_WRITTEN PROBLEM:_ Copy each line of the entries below that contains the word "agent".
========================
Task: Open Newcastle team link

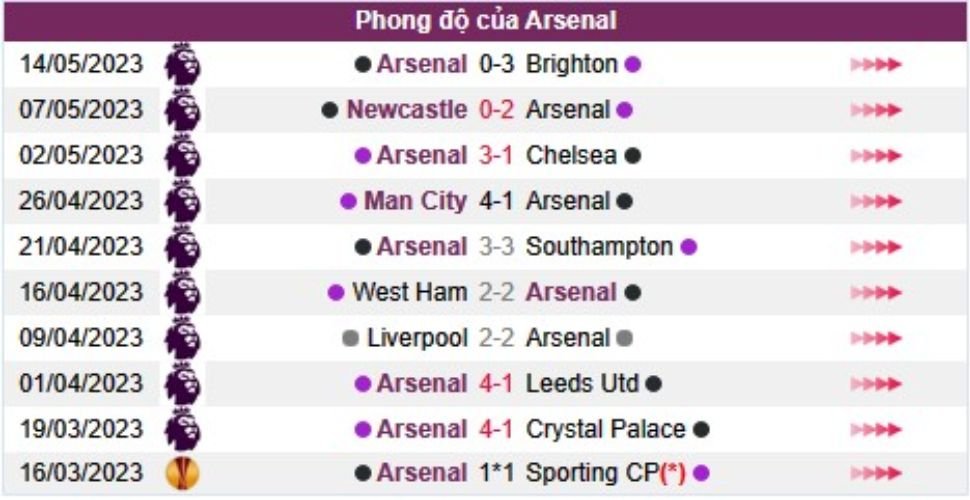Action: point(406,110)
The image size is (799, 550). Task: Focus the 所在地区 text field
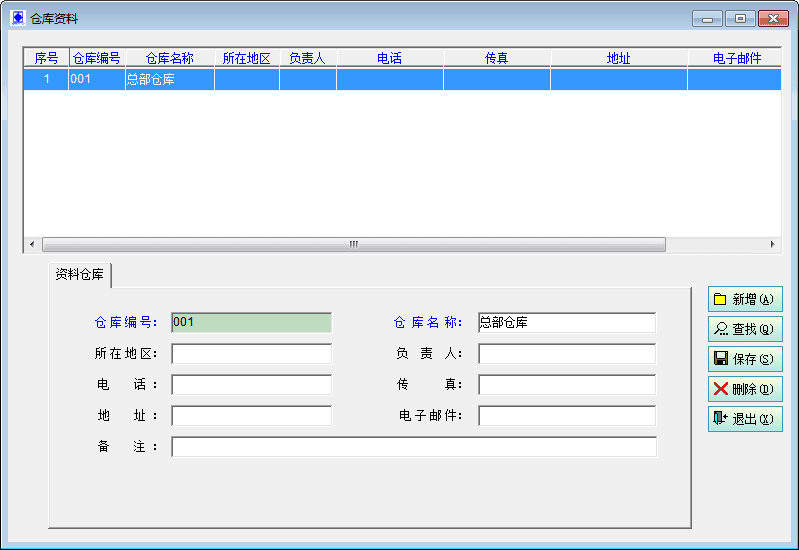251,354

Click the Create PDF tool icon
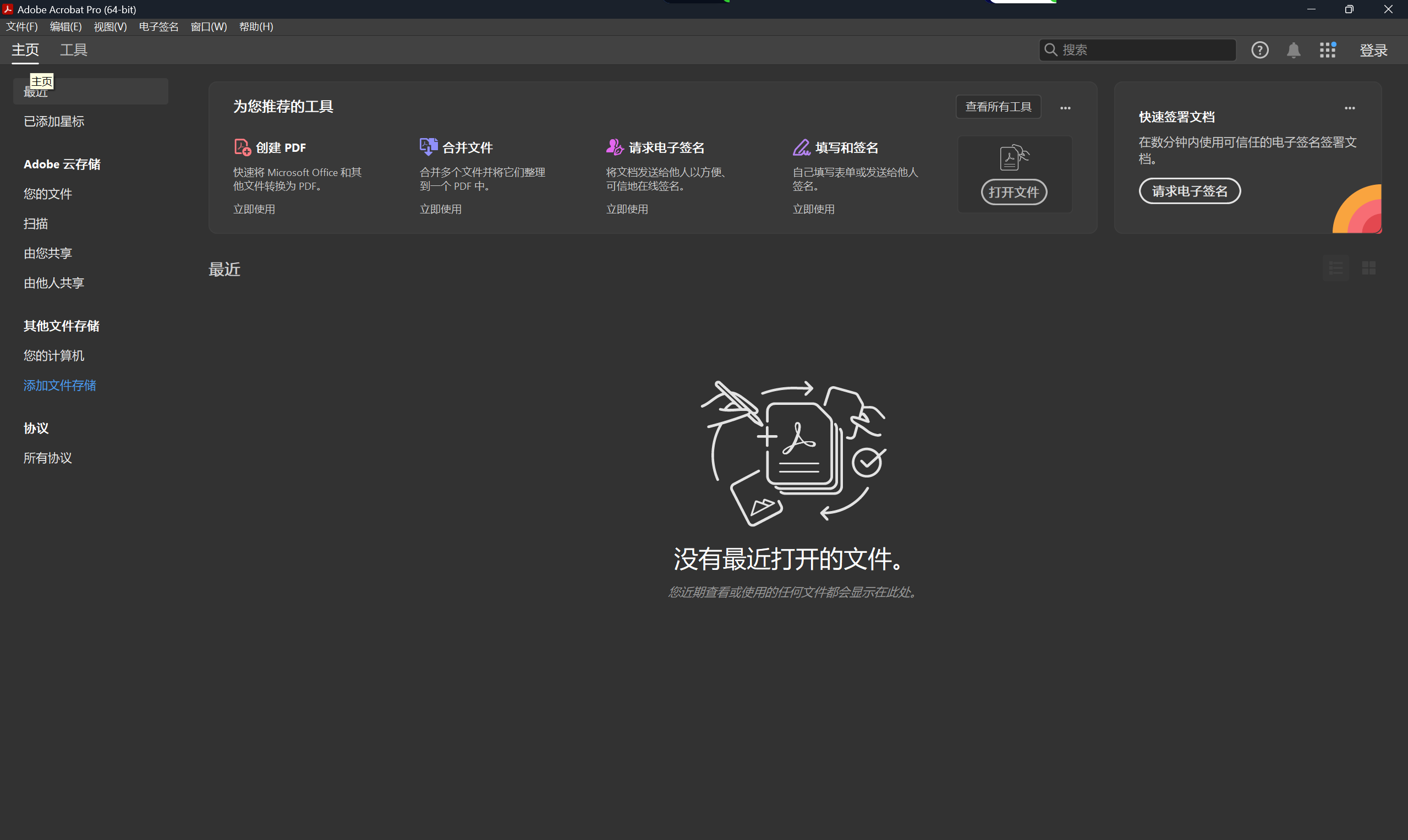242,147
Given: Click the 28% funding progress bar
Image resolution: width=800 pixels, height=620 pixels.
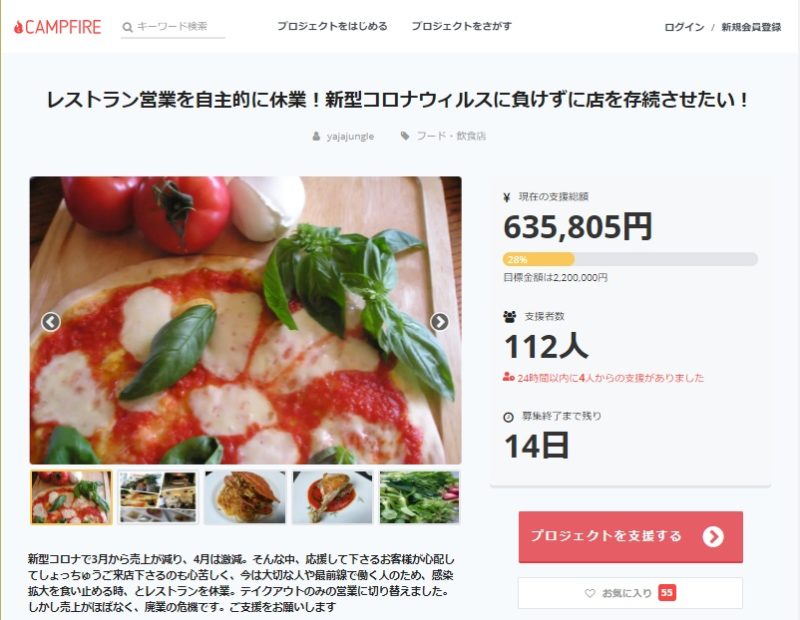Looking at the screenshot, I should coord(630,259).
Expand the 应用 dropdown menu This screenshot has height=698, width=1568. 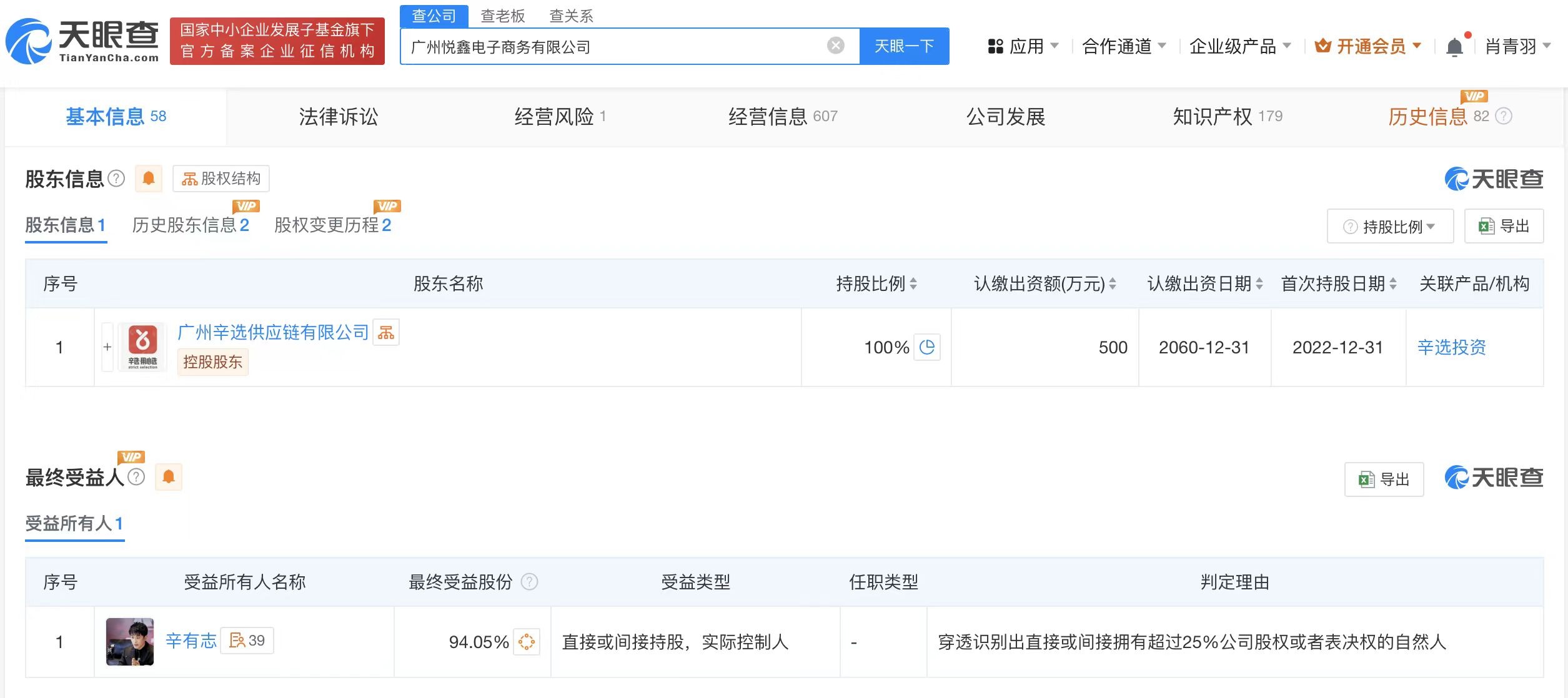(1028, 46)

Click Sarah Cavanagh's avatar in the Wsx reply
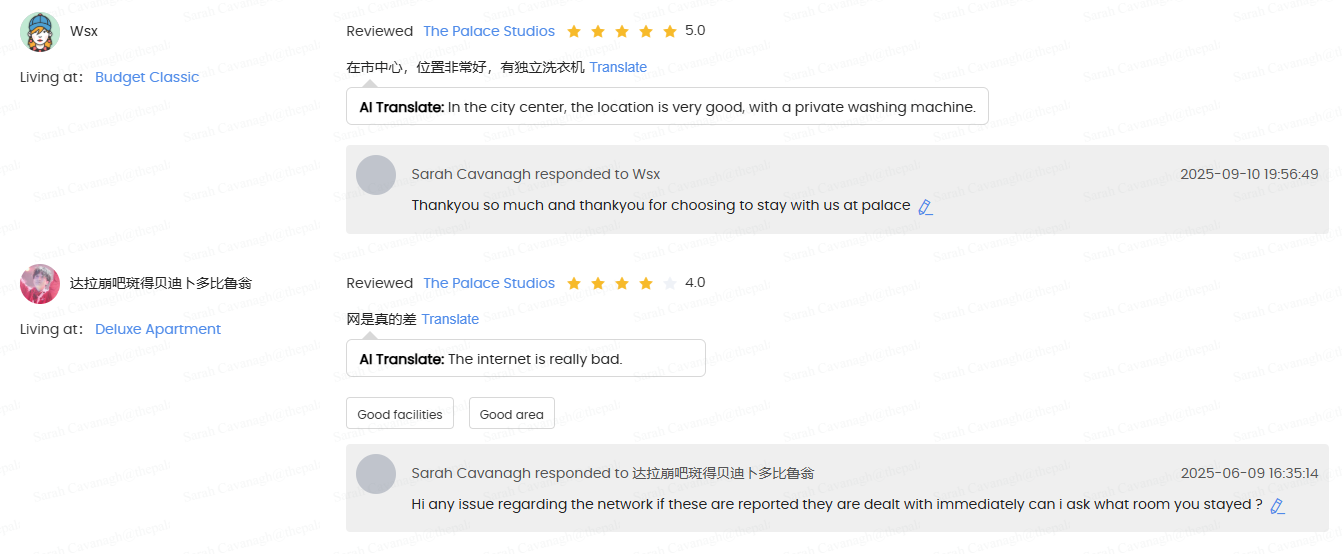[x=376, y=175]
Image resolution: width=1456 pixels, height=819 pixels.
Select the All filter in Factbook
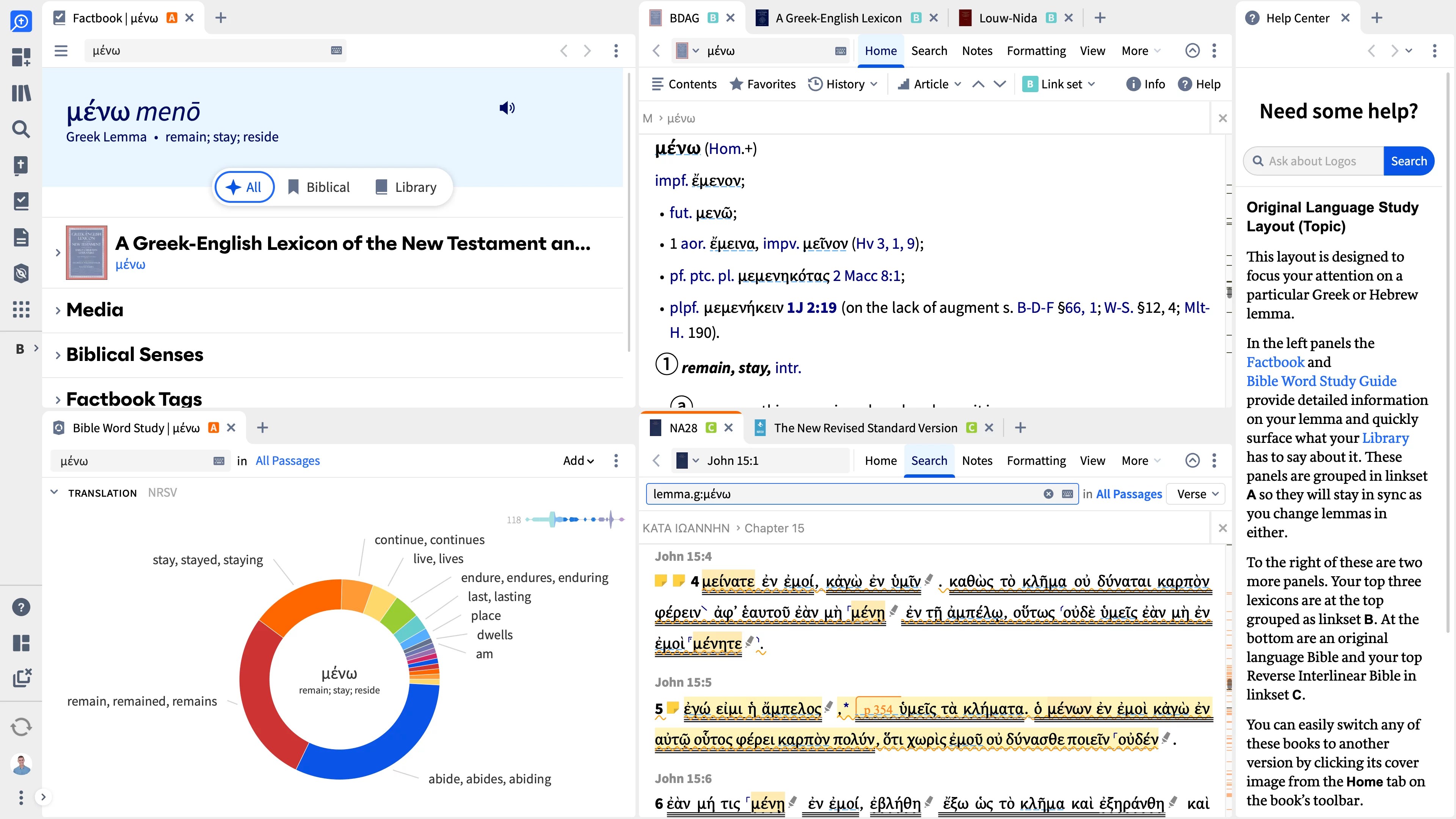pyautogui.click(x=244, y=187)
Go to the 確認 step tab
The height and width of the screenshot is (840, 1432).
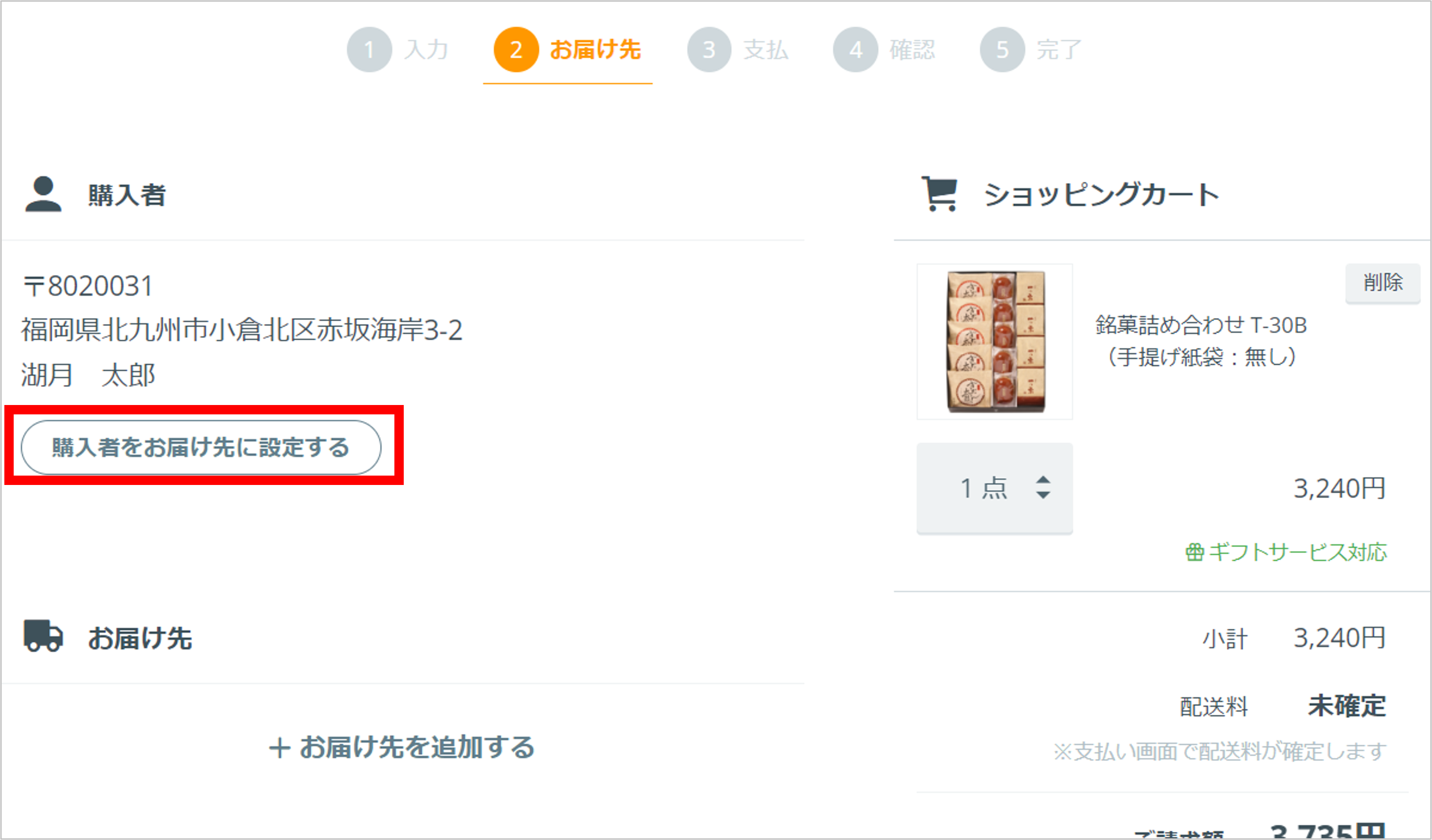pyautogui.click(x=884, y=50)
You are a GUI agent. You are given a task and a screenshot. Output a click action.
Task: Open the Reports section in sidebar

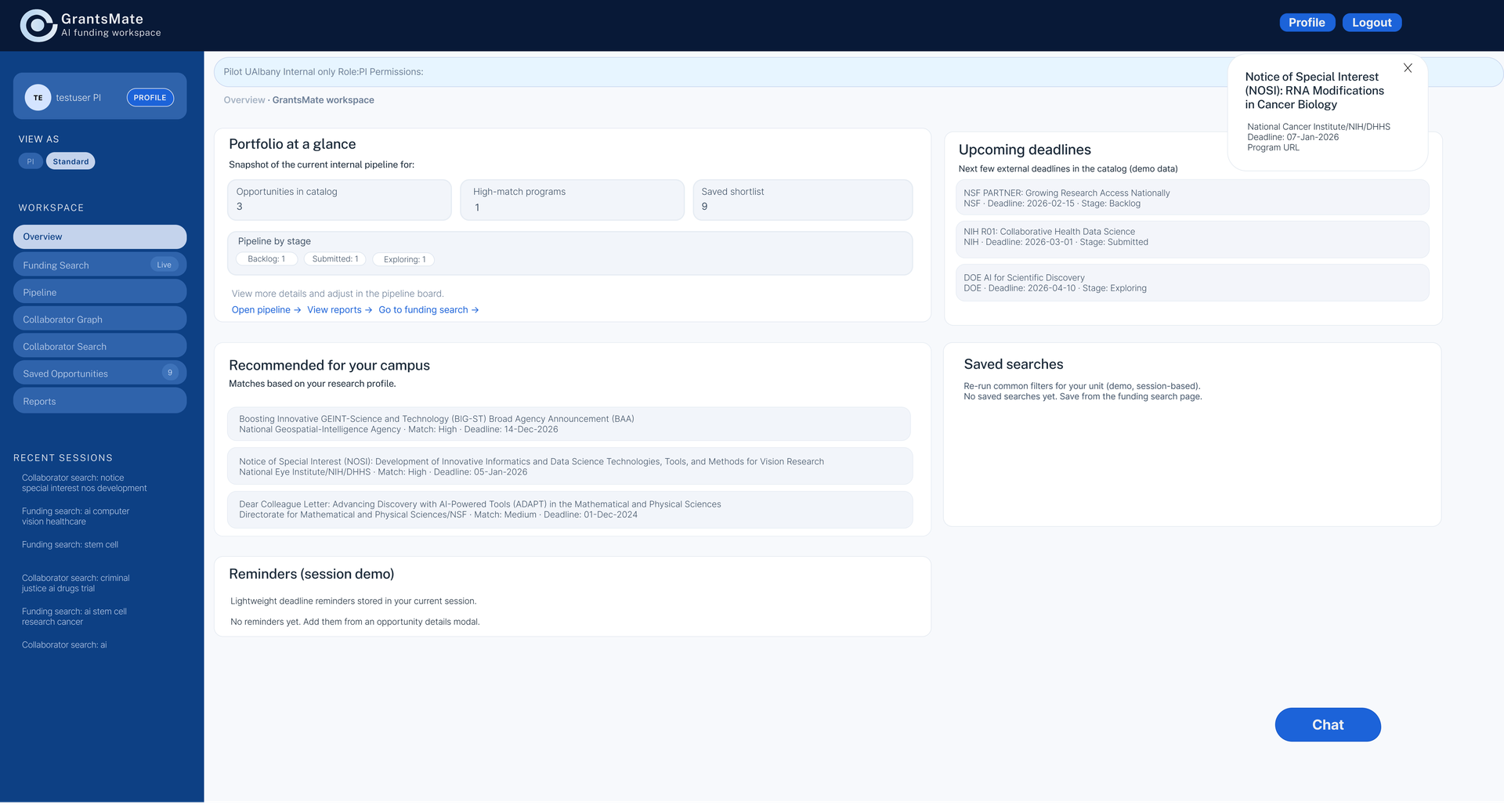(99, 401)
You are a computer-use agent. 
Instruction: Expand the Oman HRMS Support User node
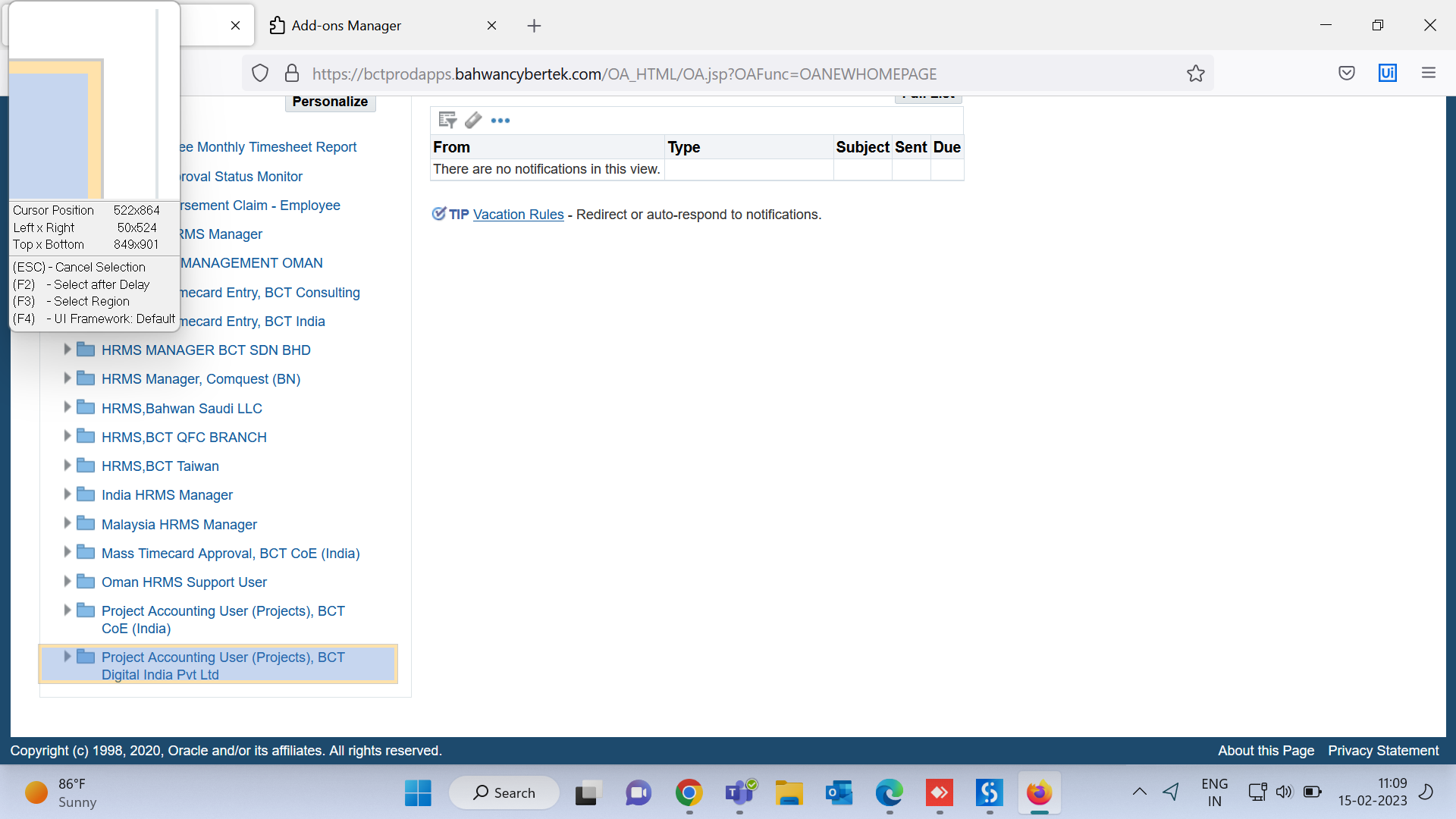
========================
_ANSWER TO THE TASK:_
You are a GUI agent. You are given a task and a screenshot. Output a click action.
You are a computer-use agent. 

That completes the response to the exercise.